Essentially, game shows as training vehicles are nothing more than questions that require the audience to be engaged to try and give the answer. Yaman said given this simplicity in design, part of what makes them so effective is the games’ ability to bring out the learner’s curiosity and engage the competitive spirit.
“If you just follow game shows that are presented on TV, they’re not that great of a training vehicle,” Yaman explained. “But if you bend them to your rules and use them how you need to, they become very effective classroom instruction tools.
“Suppose you’re playing a ‘Jeopardy’-style game. You have the question, and the answer come up. After you give the answer is a great time to add instruction, additional elaboration or information on the subject. Let’s say you’re playing in a group situation, and you have two teams up on the stage. Both teams get it wrong. That’s a trainers opportunity to go out into the class and see who knows what the right answer is and start talking about it.”
Yaman said level of engagement creates a very emotional stake in the classroom, and emotions are tied to memory. Therefore, people might remember more of the lesson when the information is presented in the game show format.

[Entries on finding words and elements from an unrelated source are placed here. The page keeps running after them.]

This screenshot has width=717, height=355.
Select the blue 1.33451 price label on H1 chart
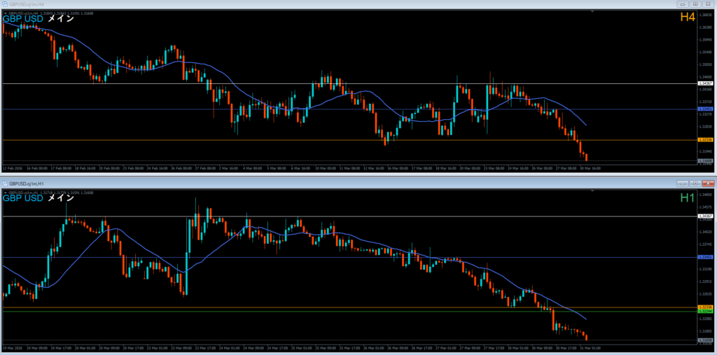pyautogui.click(x=706, y=257)
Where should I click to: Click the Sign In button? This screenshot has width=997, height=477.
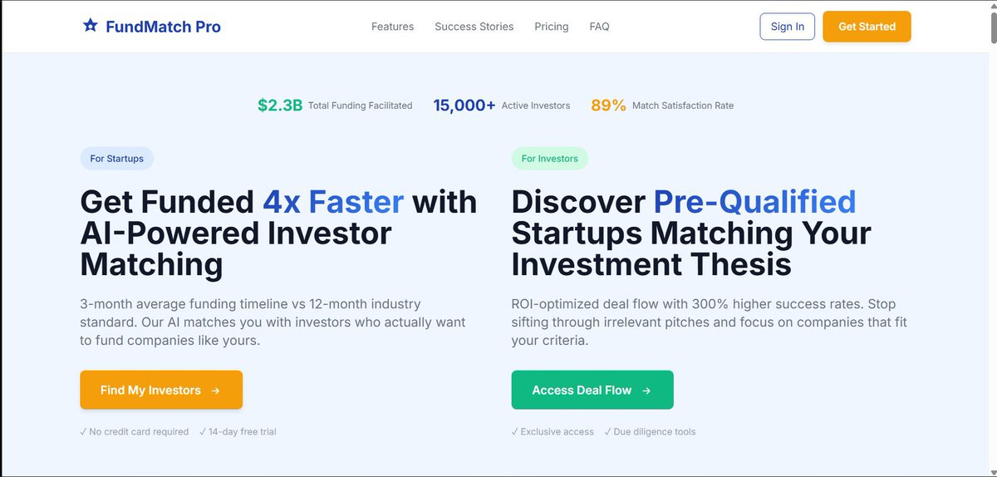coord(787,27)
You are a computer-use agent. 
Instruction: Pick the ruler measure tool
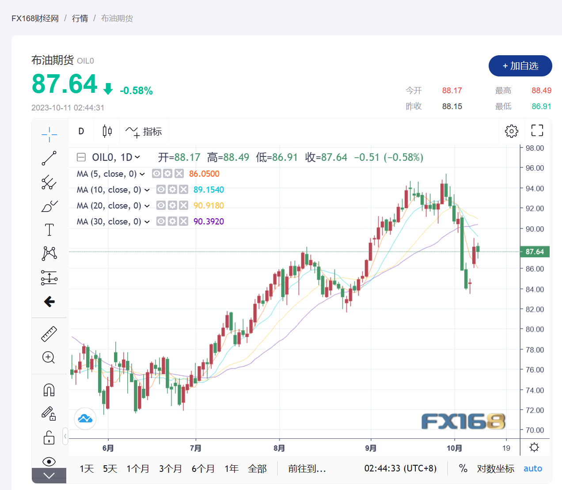[49, 334]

“We’ve had teachers divide their students into two groups, one that did a game show and one that didn’t, and we know that the game show reviews increased test scores by 50 percent,” he said.

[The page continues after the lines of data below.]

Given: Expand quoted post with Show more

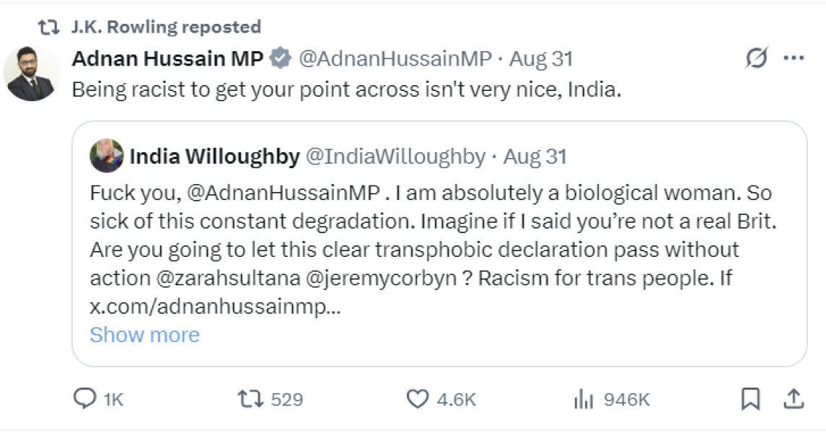Looking at the screenshot, I should (144, 335).
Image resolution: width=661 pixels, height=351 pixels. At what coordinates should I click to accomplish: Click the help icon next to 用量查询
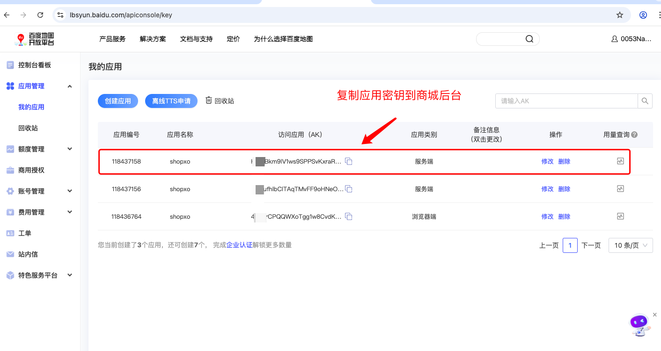click(x=634, y=135)
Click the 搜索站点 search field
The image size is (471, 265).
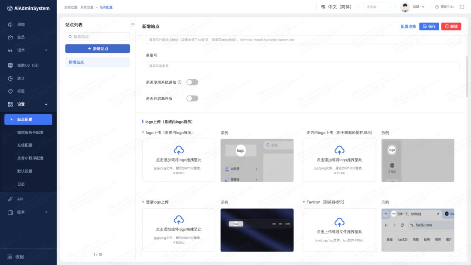pyautogui.click(x=98, y=37)
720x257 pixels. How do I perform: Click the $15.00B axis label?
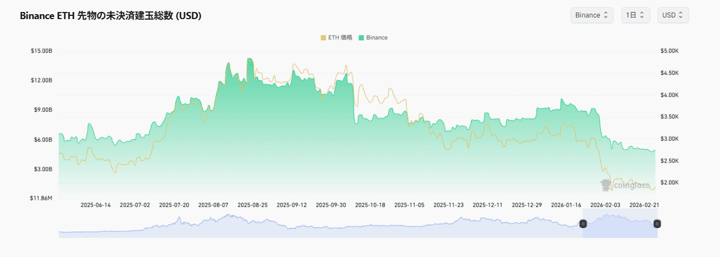pos(42,51)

The teachers Yaman refers to include K-12, higher-education and corporate educators. Game show training programs can be easily customized and are appropriate for a full range of learners. Further, with an eye and an ear on cost-effective content creation, banks of questions can be repurposed and edited based on the training event.
“It works for the whole gamut,” he said. “We’re literally using the game shows to train rocket scientists at NASA, and for some reason, the Bureau of Prisons loves game shows per se. Not only are they training their guards with them, but they’re doing game show nights in prisons. We’re in K-12 and higher education, as well.

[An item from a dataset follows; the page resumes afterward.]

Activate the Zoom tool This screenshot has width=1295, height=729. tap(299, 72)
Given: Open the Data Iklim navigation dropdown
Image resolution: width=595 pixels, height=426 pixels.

“Comcast University does a thing where every region across the country, at every office, they play a game show. Then they turn it into a countrywide competition where you play against regions. They go up in rankings, and then they have a final round, where all the top people come together. This is a very effective way of engaging the rank and file in learning, all the way up to the top. Audiences love it. Students love it. They get so engaged and into it because it breaks the mode of what a typical training class is like.”
Some of the most popular games include “Jeopardy,” where a lot of content can be presented through short questions and answers, and “Family Feud,” which is an effective way to handle one question with multiple answers.
“For instance, ‘What are the top four competitive advantages of our product? What are the top three benefits of this feature?’” Yaman said. “‘Who Wants to Be a Millionaire,’ you can set up to do two teams. Nowadays, people need to be entertained and engaged. It’s always been a part of really good education. If you look at the very best teachers you ever had, they were the ones who knew how to engage you at a very emotional level. Game shows allow any instructor to do that, and that’s a really powerful thing.”